* TASK OBJECTIVE: Copy the records below exactly, starting at the line that contains "You are a GUI" and ending at the line that contains "This screenshot has height=848, width=417."; leave out any pictures.

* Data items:
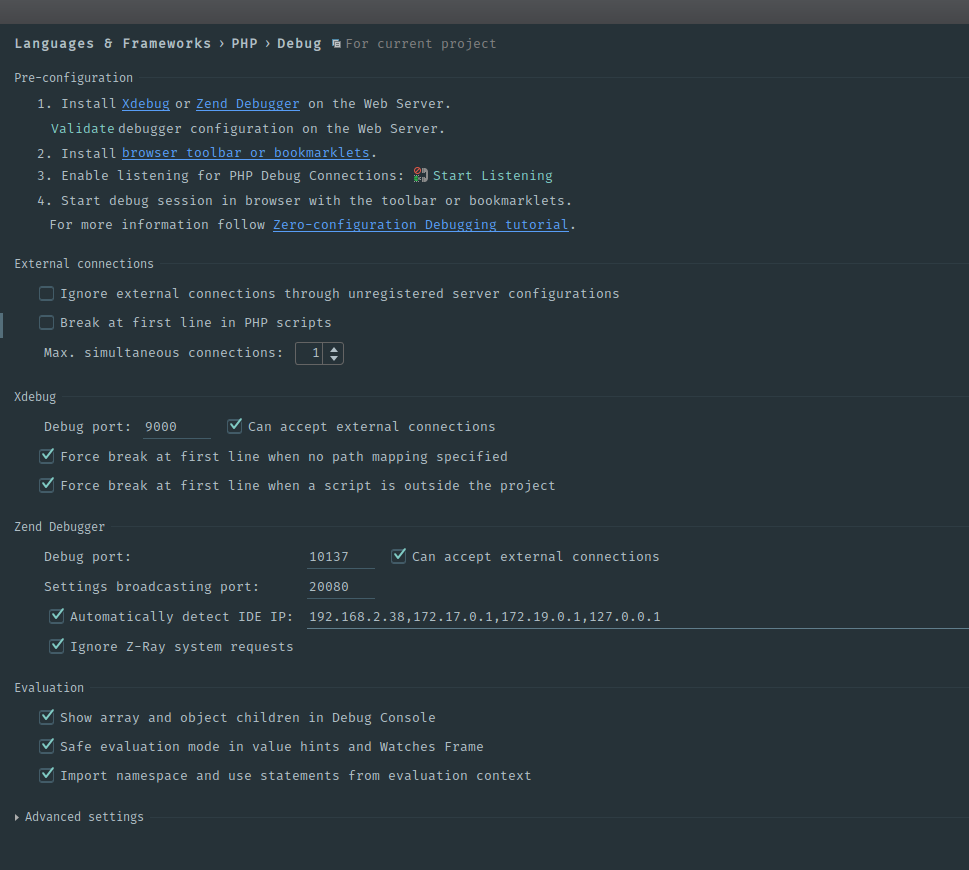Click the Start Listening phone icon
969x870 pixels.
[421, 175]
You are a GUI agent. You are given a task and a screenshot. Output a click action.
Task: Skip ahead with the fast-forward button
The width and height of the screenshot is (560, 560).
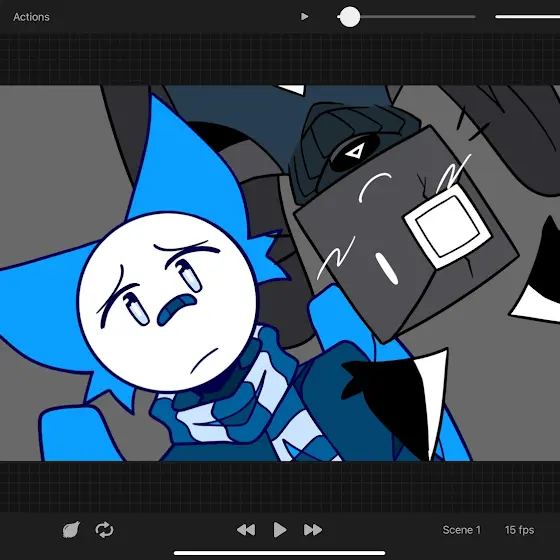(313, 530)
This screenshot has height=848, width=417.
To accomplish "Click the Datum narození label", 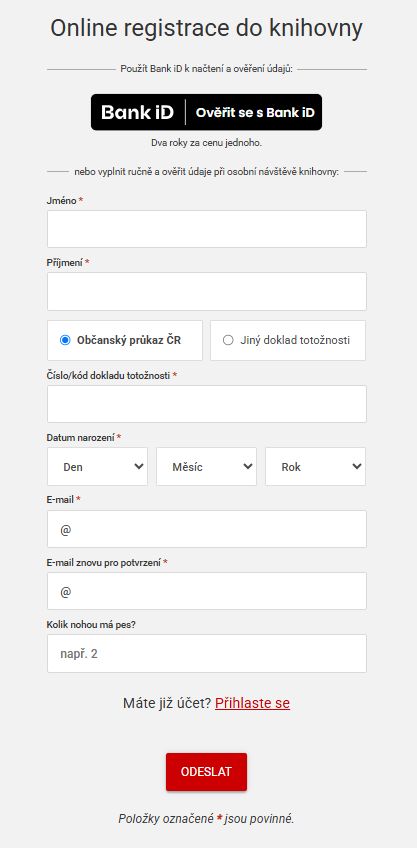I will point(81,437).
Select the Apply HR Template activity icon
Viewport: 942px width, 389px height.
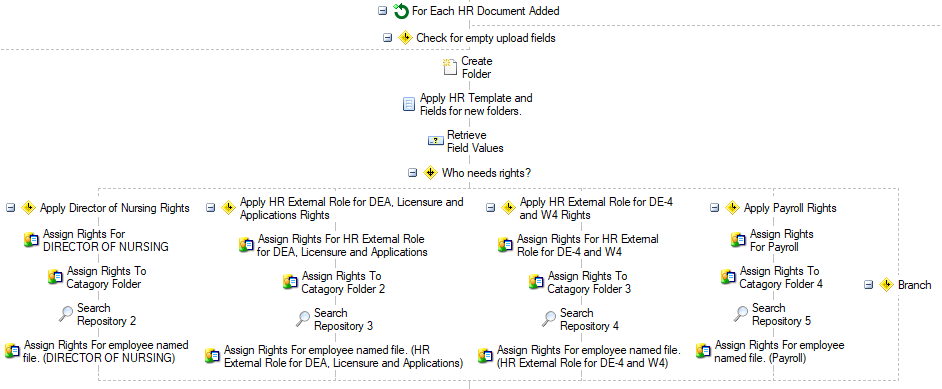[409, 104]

* THE ANSWER:
You are a GUI agent. You are given a task and a screenshot. Output a click action.
Task: Skip ahead with the fast-forward button
The width and height of the screenshot is (560, 560).
(313, 530)
This screenshot has height=848, width=417.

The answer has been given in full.